だが、紫は急に表情をこわばらせると、ゆっくりと藍のもとに歩み寄った。
「ゆ……紫……様?」
「……」
紫はなにもしゃべろうとはしなかったが、
「っ!?」
思いっきり藍の頬をビンタした。
「なにがご無事だったんですねよ!! あれだけ勝手なことをしておいて、挙句の果てに捕まっては……どれだけ心配したの思ってるの!?」
「……」
「紫しゃま……」
「もし死んでたらどうするの!? 捕まってから変なことされてたらどうするの!? ちゃんと自分の身のことも考えなさいよ!!」
「……すいません……でした」
藍はそう言うと、深々と頭を下げていた。
よかれと思ってやっていたことでも、心配をかけてしまったことは事実だった。ましてや、一歩間違えれば自分と橙二人の命を失うこともありえた。紫に怒られるのは当たり前だと、藍は思っていた。
「顔をあげなさい」
「……」
藍は何も言わずに顔を上げる。
「!?」
その瞬間、紫はそっと藍を抱きしめた。
「無事でよかったわ……藍」
「紫様……」
「でも、これからはきちんと考えて行動しなさい。
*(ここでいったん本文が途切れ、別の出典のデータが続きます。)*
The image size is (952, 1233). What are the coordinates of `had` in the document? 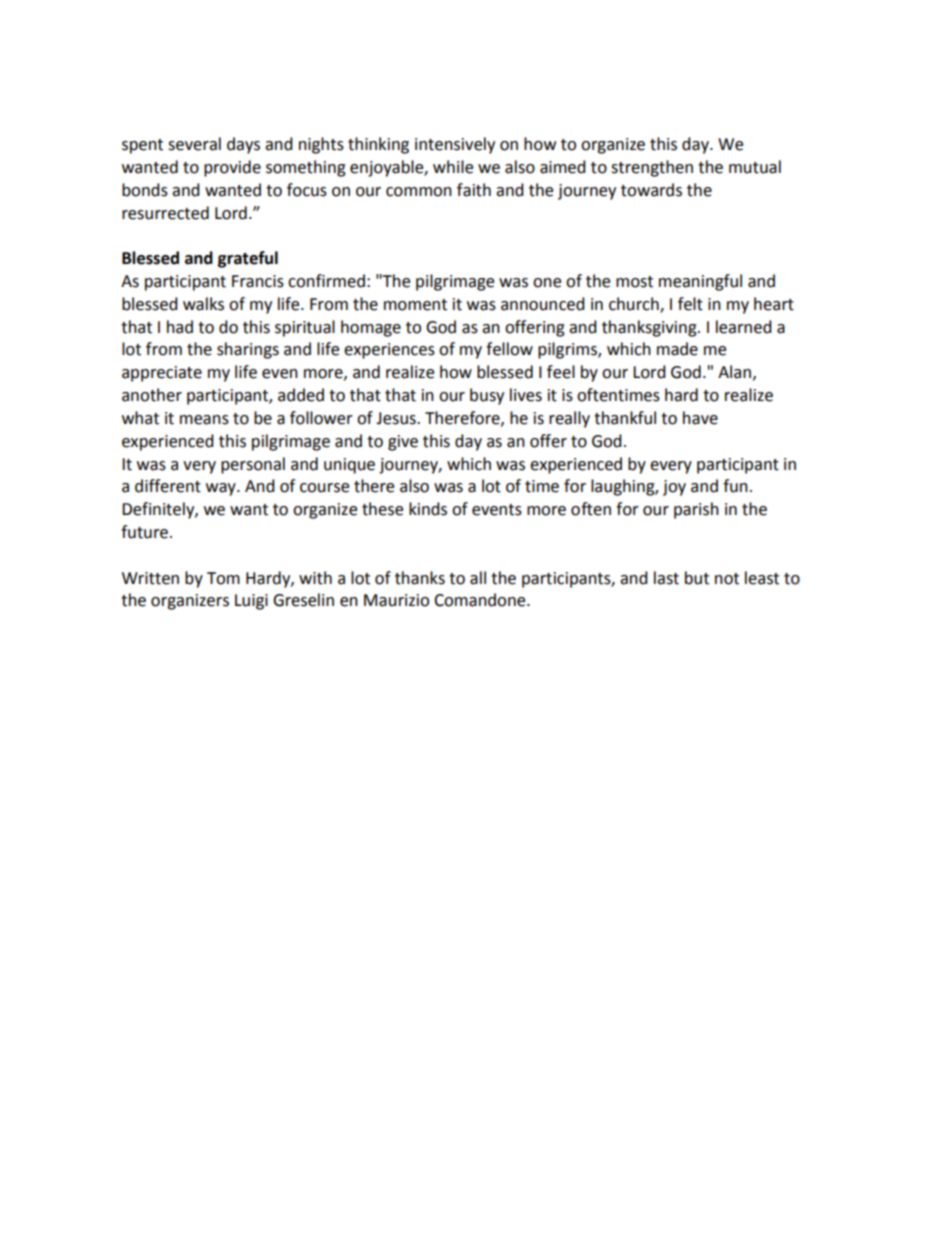 It's located at (180, 327).
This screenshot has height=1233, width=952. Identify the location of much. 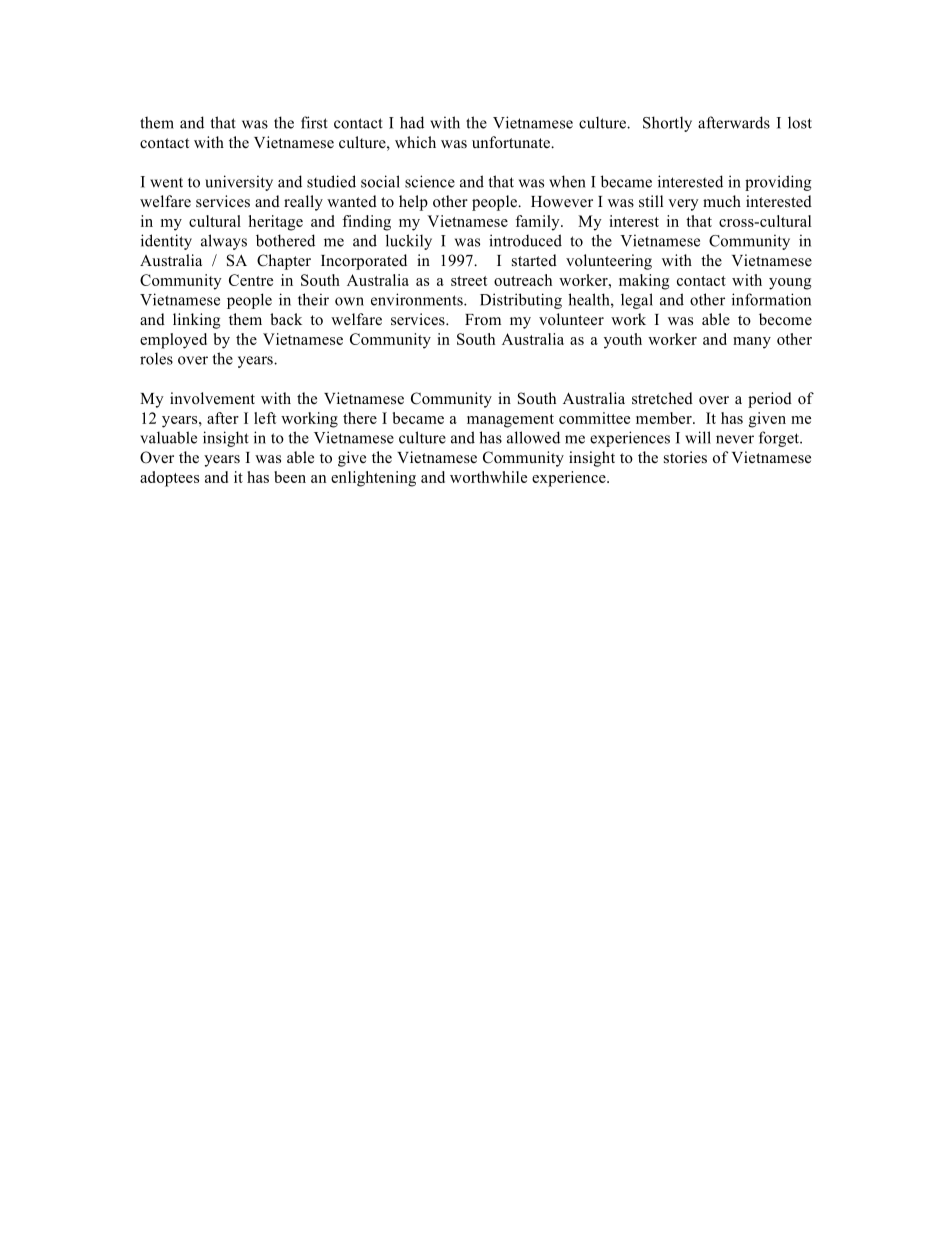
(722, 201).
あなたは式でも……大切な仲間よ」
「……はい」
藍は小さな声で返事を返すと、軽く涙を流していた。
「ほほえましいわね~」
「あはは」
その光景を俊司たちは温かい目で見ていた。
「さて、脱出したのは俊司君と藍・橙。そしてメイドさんと守矢の巫女さんね?」
「はい。あの……永遠亭の時は……その……」
「みんな気にしてないわ。仕方なかったのでしょう?」
「……はい。すいませんでした」
早苗はそう言って軽く頭を下げた。
「いいわよ別に。これからまたよろしくね」
「はい!」
「すいません。お嬢様はいまどちらに?」
「吸血鬼さん達なら、いまは一緒に行動してるわ。かなり窮屈になったけどね」
幽々子の返答を聞いて、咲夜は安心していたのか少し溜息をもらしていた。
「さて、どうやってここまでこれたのかしら?」
「はい。由莉香が……助けてくれたんです」
「あら、あの子が?」
「はい……説明しますね」
俊司はとりあえずここに至るまでのことを簡潔に話した。革命軍がここに来た本当の理由・なぜ由莉香が俊司達を助けようとしたのか・道中何がおこっていたのか、話せるだけ話していた。
「そうだったの……でも……その子は?」
「……」
俊司は一瞬言うのをためらってしまった。
それを見た幽々子は何かを悟ったのか、すぐさまフォローをし始めていた。
「い……言わなくてもいいわ! 別に無理してまで……」
「いや、いいです。ちゃんとしゃべりますよ」
一度間を開けてから、俊司はしゃべり始めた。
「……由莉香は死にました」
「!?」
俊司の一言に、妖夢達は驚きを隠せずにいた。幽々子はやっぱりかと言わんばかりに、ハァと溜息をついていた。
「俺が……悪かったんです。罠に気付かなかったから……かばって……」
「……」
「なんとか助けようとはしましたが……彼女がこうしてほしいって言ったんです。だから……彼女の意見を尊重しました」
俊司はまた泣きそうになっていた自分をこらえて、軽く笑っていた。